Time to Pretend to Get Serious About Traffic

It’s “time to get serious about fixing Austin’s traffic,” says a headline at KVUE. However, no one quoted in the article is actually willing to get serious about fixing Austin’s traffic.

Instead, the article is exclusively about Project Connect, a front group that has promoted light rail for Capital Metro, Austin’s transit agency. All of the “solutions” discussed in the article involve transit, including light rail and dedicated bus lanes, both of which will actually increase congestion.

Here’s why transit won’t work to fix traffic in Austin, which by some measures is the nation’s fastest-growing urban area. Between 2010 and 2015, the Austin urban area grew by 220,000 people, or 3.0 percent per year. Transit passenger miles, meanwhile, grew by 3.5 percent per year. Sounds pretty good so far.

However, highway driving grew by 5.9 percent per year. In 2015, transit carried less than 0.8 percent of the motorized passenger miles traveled in the Austin area and the annual growth in highway travel is more than six times transit’s total passenger miles in 2015.

That means if Austin could somehow double transit ridership every two months, and if all of those new transit rides came from people who would otherwise travel by car, it still would not be enough to halt the growth in driving.

Of course, Capital Metro is far from doubling ridership every two months, or even every two decades.
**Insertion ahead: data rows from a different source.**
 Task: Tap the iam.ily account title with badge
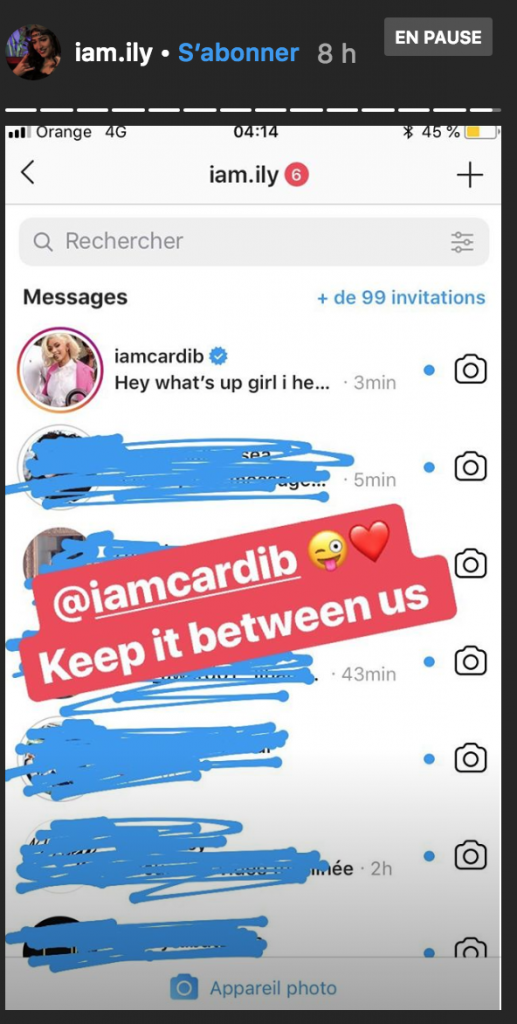(x=258, y=175)
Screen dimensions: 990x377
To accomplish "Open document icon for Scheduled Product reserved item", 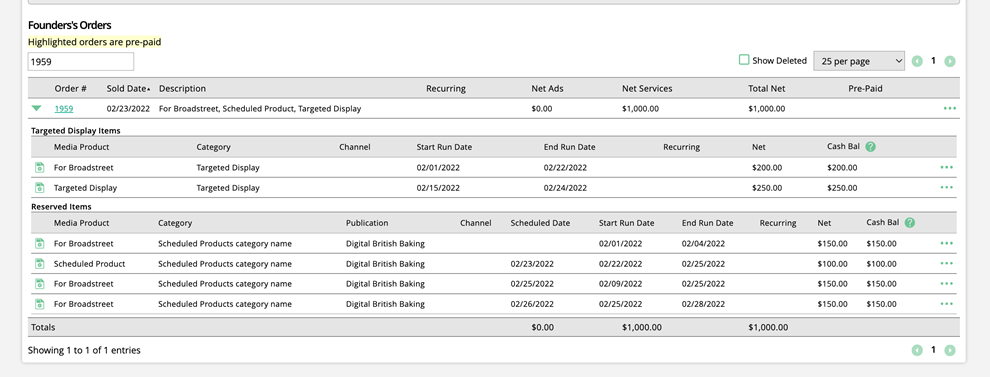I will [39, 263].
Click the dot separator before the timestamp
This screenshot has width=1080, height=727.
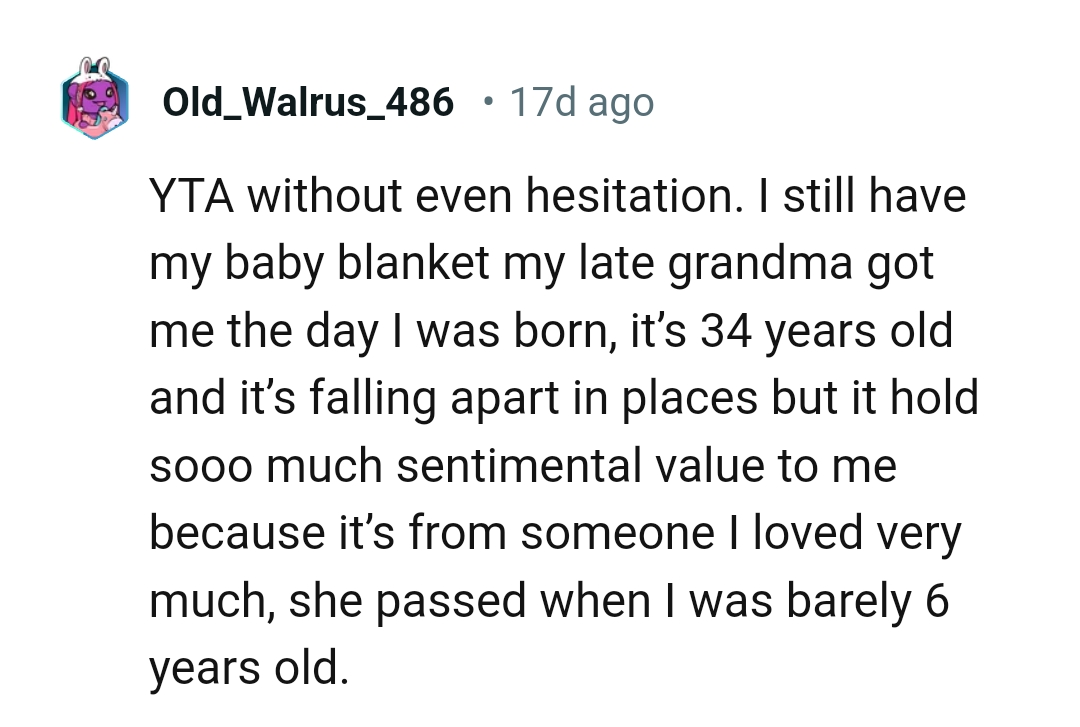[486, 101]
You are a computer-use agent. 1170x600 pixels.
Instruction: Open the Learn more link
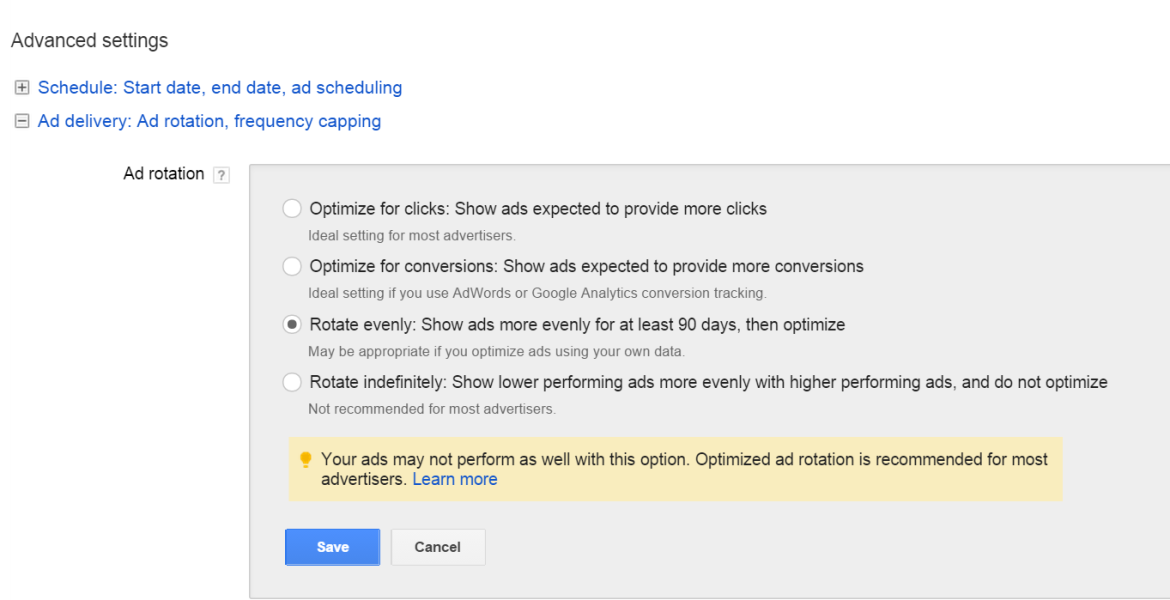click(x=455, y=479)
Despite Austin’s rapid growth, it has taken 21 years to double transit’s passenger miles (and even longer to double transit trips as trip lengths have growth with the growth of the urban area).
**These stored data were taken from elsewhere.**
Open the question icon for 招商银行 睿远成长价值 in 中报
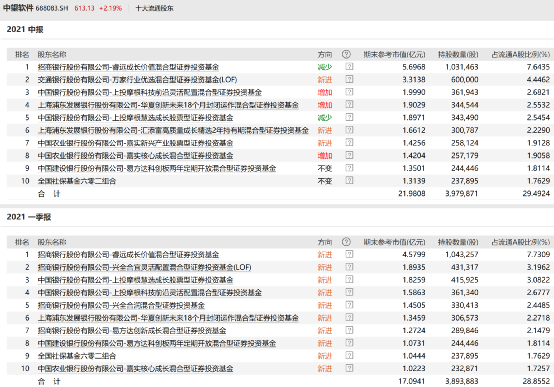554x387 pixels. 349,66
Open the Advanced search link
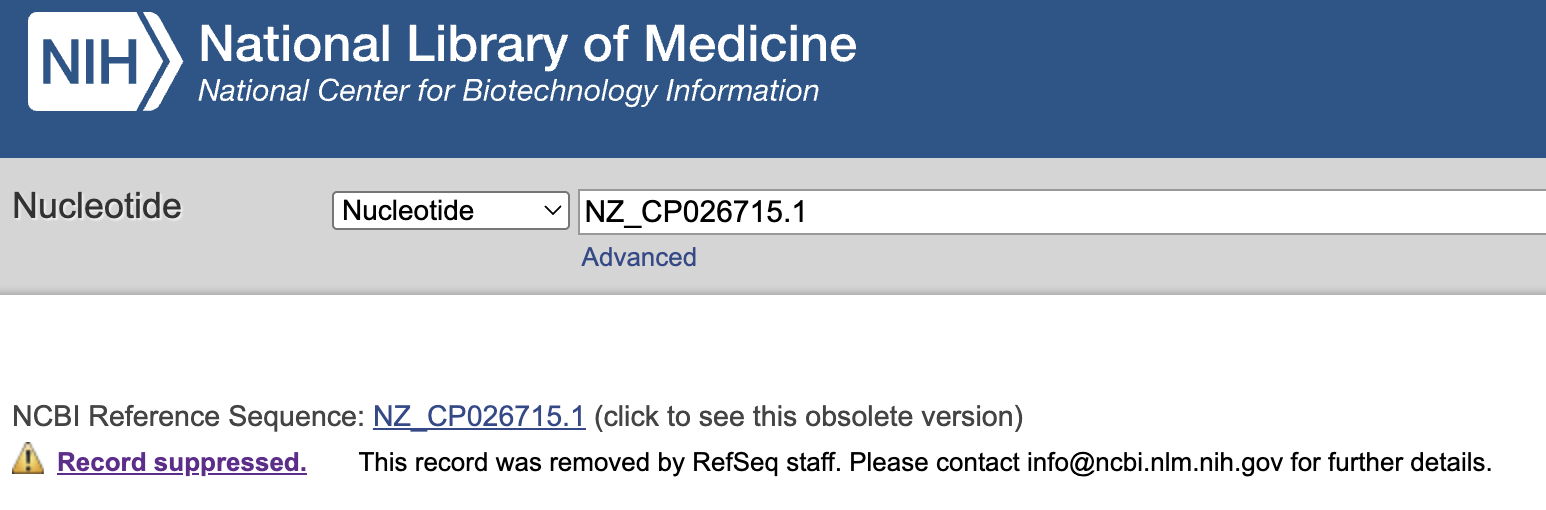The width and height of the screenshot is (1546, 510). pos(639,257)
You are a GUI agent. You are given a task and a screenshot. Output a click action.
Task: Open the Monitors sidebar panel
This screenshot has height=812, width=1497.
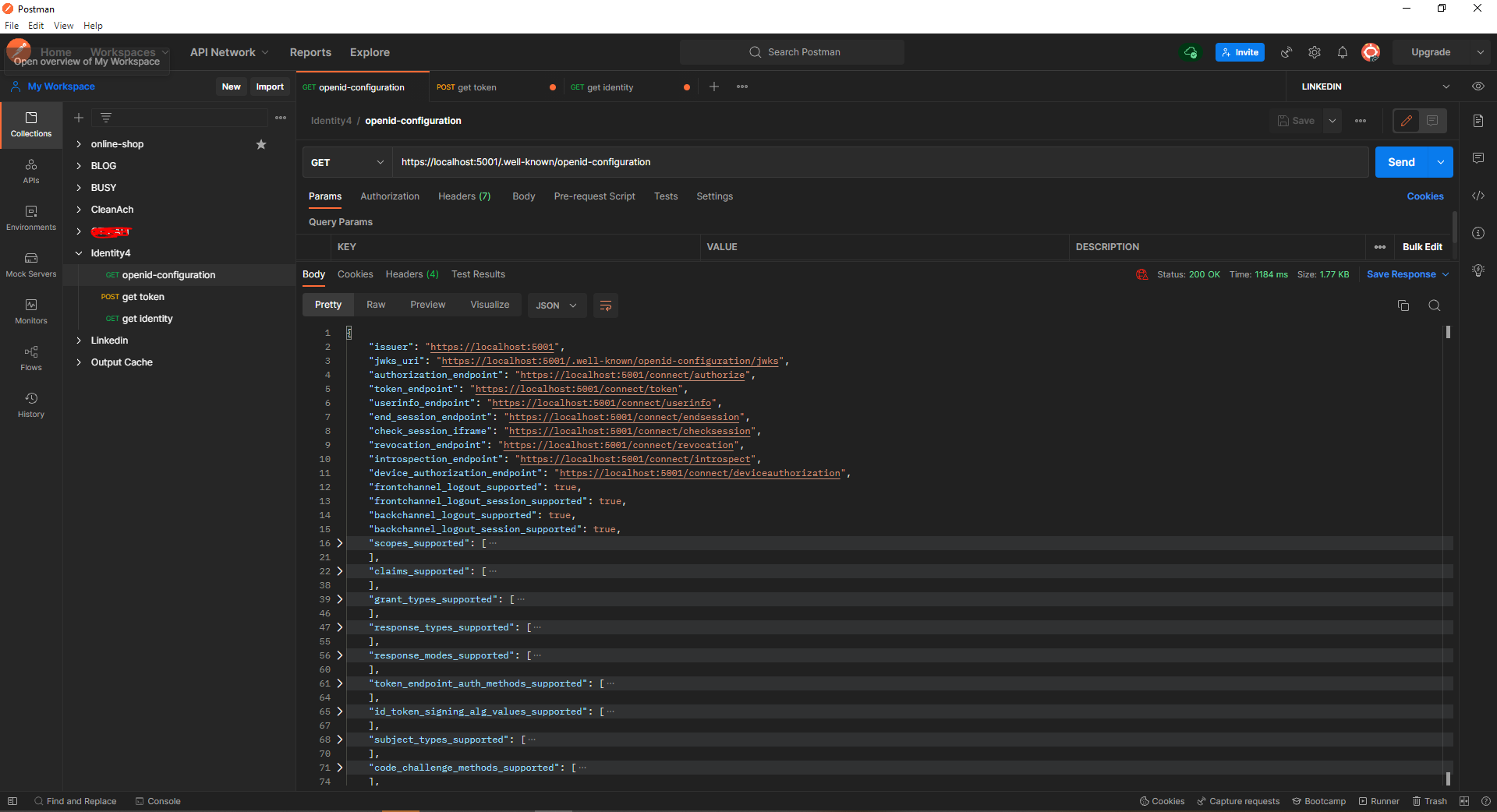(31, 312)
In short, twice nothing is still nothing and twice Capital Metro’s current transit ridership is so close to being nothing that it is irrelevant. Anyone who wants to get truly serious about fixing Austin traffic will ignore transit and look to other solutions.


11 thoughts on “Time to Pretend to Get Serious About Traffic

  1. Sandy Teal

    Most voters think rail and busses and transit reduce congestion, and that is why they vote for it. That myth needs to be destroyed and should be a priority for transit spending opponents.

  2. prk166

    Why not build a bike path next to the track, instead of stealing the track?
    ” ~ the highwayman

    The port authority owns the right of way and the track. There is nothing being stolen.
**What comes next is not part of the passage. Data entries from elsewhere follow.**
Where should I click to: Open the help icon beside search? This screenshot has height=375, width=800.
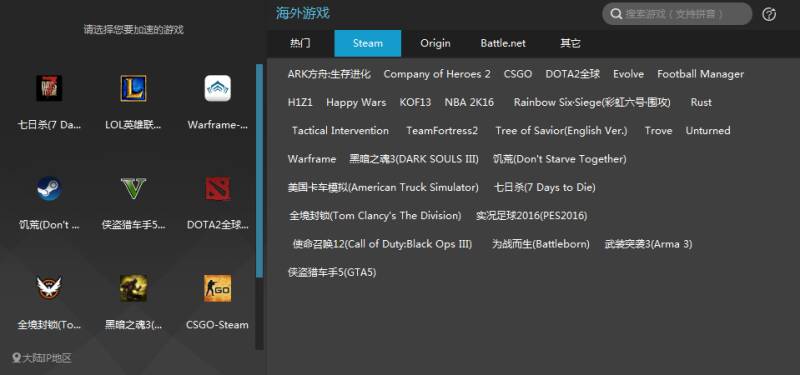coord(769,14)
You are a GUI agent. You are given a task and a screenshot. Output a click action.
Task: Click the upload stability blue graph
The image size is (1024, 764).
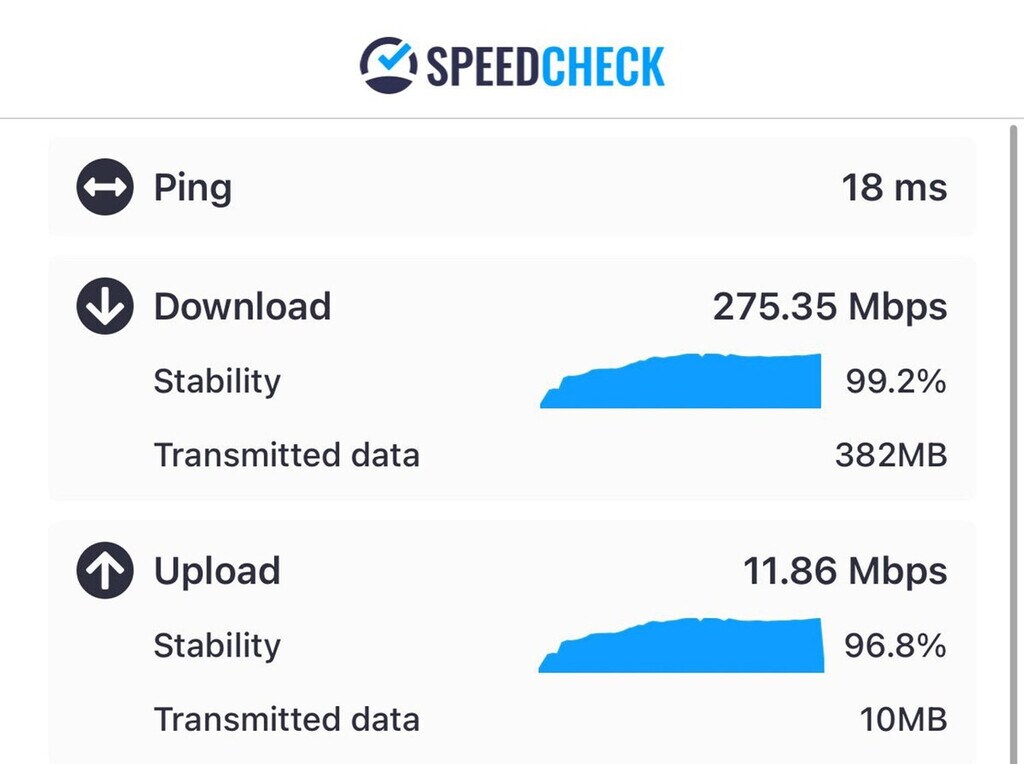pyautogui.click(x=690, y=648)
    (and even longer to double transit trips as trip lengths have growth with the growth of the urban area).

    ” ~anti-planner

    growth with the growth?

    Did you mean, “…have grown with the growth…” ?

  3. the highwayman

    Legalized theft, is still theft.

    I’m not saying don’t have streets, sidewalks or bike paths. Yet a bike path be next to a railroad too. There’s no need to steal railroads for bike paths. :$

  4. Frank

    Note that on his FB liked pages is
    Asperger’s Syndrome Awareness.

    Run his behavior here through an Asperger’s test:

    Not pick up on social cues and may lack inborn social skills, such as being able to read others’ body language, start or maintain a conversation, and take turns talking. Check.

    Appear to lack empathy. Check.

    Talk a lot, usually about a favorite subject. One-sided conversations are common. Internal thoughts are often verbalized. Check.

    A significant and encompassing preoccupation or obsession with one or two restricted topics, that is abnormal either in intensity, subject or focus (such as choo choo trains). Check.

    Difficulty cultivating friendships. They may not connect with their peers due to a lack of social skills. Check.